Selon M. Provencher, le coût annuel pour exploiter un immeuble correspond à peu près à son coût de construction. «Si vous choisissez un projet parce qu'il coûte 15 % de moins à construire, sur la durée de vie du bâtiment, de 50 à 75 ans, vous sacrifiez la qualité pour des poussières, soutient l'architecte. Mais, comme Québécois, on n'est pas assez éduqués pour comprendre ça !»

Puis il ajoute : «Entre un bon projet et un excellent projet, la différence de coût est minime sur la durée de vie du projet. Et un excellent projet a un impact positif sur la qualité de vie des citadins et sur le tourisme. Prenez la Place-Ville-Marie : 50 ans après, c'est encore un must. Alors que le complexe Desjardins, qui était laid au départ, est de plus en plus laid.»

Fini les projets à l'étranger

M. Provencher a fondé la firme en 1983 avec Michel Roy, toujours en fonction. Avec ses 160 employés, celle-ci mène environ 90 projets de front, dont une dizaine en design et autant en urbanisme. Pendant 15 ans, la firme a été active à l'étranger. Elle a conçu notamment deux hôpitaux en Algérie et un en Inde, et réalisé d'autres projets au Pakistan, en France et dans les Émirats arabes unis. Provencher Roy avait même un bureau à Shanghai, mais a décidé de se recentrer sur le Québec il y a quelques années.

«Les projets à l'international, c'est bon pour l'ego et pour le CV, mais ce n'est pas rentable», dit M. Provencher.

Mais pourquoi des architectes mondialement reconnus comme Jean Nouvel, Frank Gehry, Zaha Hadid, Renzo Piano ou Richard Rogers courent-ils après les projets internationaux ? «Si vous êtes une vedette internationale, si vous faites partie du top 10 ou du top 20, vous pouvez imposer vos conditions, car il y a des promoteurs qui sont prêts à payer pour une signature de prestige. Mais pour tous les autres architectes, c'est une guerre de prix sans merci.»

Alors, pourquoi n'y a-t-il aucun architecte québécois dans le top 20 ? Les Québécois ne sont-ils pas réputés créatifs ? «On est bons, mais on en beurre épais sur la créativité des Québécois. Cela dit, pour être une vedette à l'international, il faut d'abord être une vedette chez soi, répond M. Provencher.
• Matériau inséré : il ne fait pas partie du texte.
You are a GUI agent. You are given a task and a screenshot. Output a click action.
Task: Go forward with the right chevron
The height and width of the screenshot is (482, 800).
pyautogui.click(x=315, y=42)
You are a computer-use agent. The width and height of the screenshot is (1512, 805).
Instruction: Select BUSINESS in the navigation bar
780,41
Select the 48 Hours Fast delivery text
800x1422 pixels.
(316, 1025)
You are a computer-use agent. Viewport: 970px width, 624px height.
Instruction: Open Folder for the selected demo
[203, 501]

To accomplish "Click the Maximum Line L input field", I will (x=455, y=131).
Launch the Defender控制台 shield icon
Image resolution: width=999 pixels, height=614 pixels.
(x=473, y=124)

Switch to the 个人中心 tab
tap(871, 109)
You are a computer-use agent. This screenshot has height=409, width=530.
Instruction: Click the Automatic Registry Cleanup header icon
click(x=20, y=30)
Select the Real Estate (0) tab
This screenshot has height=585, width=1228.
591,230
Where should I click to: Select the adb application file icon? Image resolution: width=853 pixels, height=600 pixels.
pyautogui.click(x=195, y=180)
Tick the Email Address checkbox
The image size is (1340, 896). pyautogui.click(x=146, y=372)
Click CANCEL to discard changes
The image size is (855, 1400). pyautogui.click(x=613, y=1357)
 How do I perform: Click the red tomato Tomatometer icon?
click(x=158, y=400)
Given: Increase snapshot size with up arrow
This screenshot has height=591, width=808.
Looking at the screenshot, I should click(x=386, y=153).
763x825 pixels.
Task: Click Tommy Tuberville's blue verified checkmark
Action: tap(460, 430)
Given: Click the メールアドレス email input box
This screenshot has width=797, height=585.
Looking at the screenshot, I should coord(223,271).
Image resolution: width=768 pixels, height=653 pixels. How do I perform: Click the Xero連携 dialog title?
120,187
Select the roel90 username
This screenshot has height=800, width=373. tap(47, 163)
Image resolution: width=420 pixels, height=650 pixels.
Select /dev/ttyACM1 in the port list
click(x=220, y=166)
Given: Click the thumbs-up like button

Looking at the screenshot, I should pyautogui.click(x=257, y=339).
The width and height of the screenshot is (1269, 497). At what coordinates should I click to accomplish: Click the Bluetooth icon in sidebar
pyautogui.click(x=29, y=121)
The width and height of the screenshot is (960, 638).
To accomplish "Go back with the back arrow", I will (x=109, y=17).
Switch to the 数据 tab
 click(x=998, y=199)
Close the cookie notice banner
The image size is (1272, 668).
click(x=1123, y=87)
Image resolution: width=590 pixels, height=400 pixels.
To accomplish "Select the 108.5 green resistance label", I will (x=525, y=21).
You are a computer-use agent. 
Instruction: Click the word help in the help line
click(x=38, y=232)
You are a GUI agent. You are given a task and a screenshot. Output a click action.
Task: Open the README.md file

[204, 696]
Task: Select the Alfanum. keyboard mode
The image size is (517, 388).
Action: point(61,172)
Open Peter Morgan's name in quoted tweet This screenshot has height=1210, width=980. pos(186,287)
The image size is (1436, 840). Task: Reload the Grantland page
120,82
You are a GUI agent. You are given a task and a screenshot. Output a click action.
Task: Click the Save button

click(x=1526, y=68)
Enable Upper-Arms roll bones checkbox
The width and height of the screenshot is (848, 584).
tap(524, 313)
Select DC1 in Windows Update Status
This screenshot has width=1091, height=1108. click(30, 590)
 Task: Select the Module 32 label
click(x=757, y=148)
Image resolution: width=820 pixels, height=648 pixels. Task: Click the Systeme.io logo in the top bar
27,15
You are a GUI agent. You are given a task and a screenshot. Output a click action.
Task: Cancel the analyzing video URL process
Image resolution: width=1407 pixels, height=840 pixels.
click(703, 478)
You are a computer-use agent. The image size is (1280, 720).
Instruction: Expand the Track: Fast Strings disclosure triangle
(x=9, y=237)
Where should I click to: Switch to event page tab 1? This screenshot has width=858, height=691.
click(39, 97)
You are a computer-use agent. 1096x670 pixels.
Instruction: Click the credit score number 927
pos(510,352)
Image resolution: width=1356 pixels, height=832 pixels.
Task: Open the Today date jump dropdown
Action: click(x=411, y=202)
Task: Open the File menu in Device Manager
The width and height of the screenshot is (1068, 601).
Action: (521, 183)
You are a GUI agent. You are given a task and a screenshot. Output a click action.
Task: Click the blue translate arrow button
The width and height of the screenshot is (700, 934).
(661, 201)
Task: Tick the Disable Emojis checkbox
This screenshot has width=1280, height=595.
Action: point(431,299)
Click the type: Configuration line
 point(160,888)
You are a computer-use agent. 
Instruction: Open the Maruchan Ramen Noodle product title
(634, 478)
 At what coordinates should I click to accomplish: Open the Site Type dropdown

Les vedettes internationales ont d'abord réalisé de grands projets dans leur pays. Mais au Québec, on ne valorise pas la grande architecture. Ici, la règle, c'est le coût le plus bas.»

On s'améliore, malgré tout !

Malgré tout, M. Provencher pense que Montréal s'est améliorée depuis 15 à 20 ans. «C'est une ville sympathique. Comme on s'est développé plus lentement, on a gardé une qualité humaine que Toronto a perdue. Montréal me fait penser à Copenhague, Buenos Aires ou Barcelone. On a le Vieux-Montréal, un fleuve, une montagne. Montréal a beaucoup de potentiel. Ce qui est fondamental, ce sont les grands espaces publics comme le Quartier international ou la Place des festivals, deux projets qu'on a bien réussis.»

Parmi les nombreux projets qui émaillent sa carrière, M. Provencher a un faible pour le nouveau pavillon Bourgie du Musée des beaux-arts de Montréal et la transformation d'une partie de l'hôtel Ritz-Carlton en copropriétés de luxe. Sa firme travaille aussi au projet du Red Light, qui consiste à redessiner le Quadrilatère Saint-Laurent, entre le boulevard René-Lévesque et la rue Sainte-Catherine. D.F.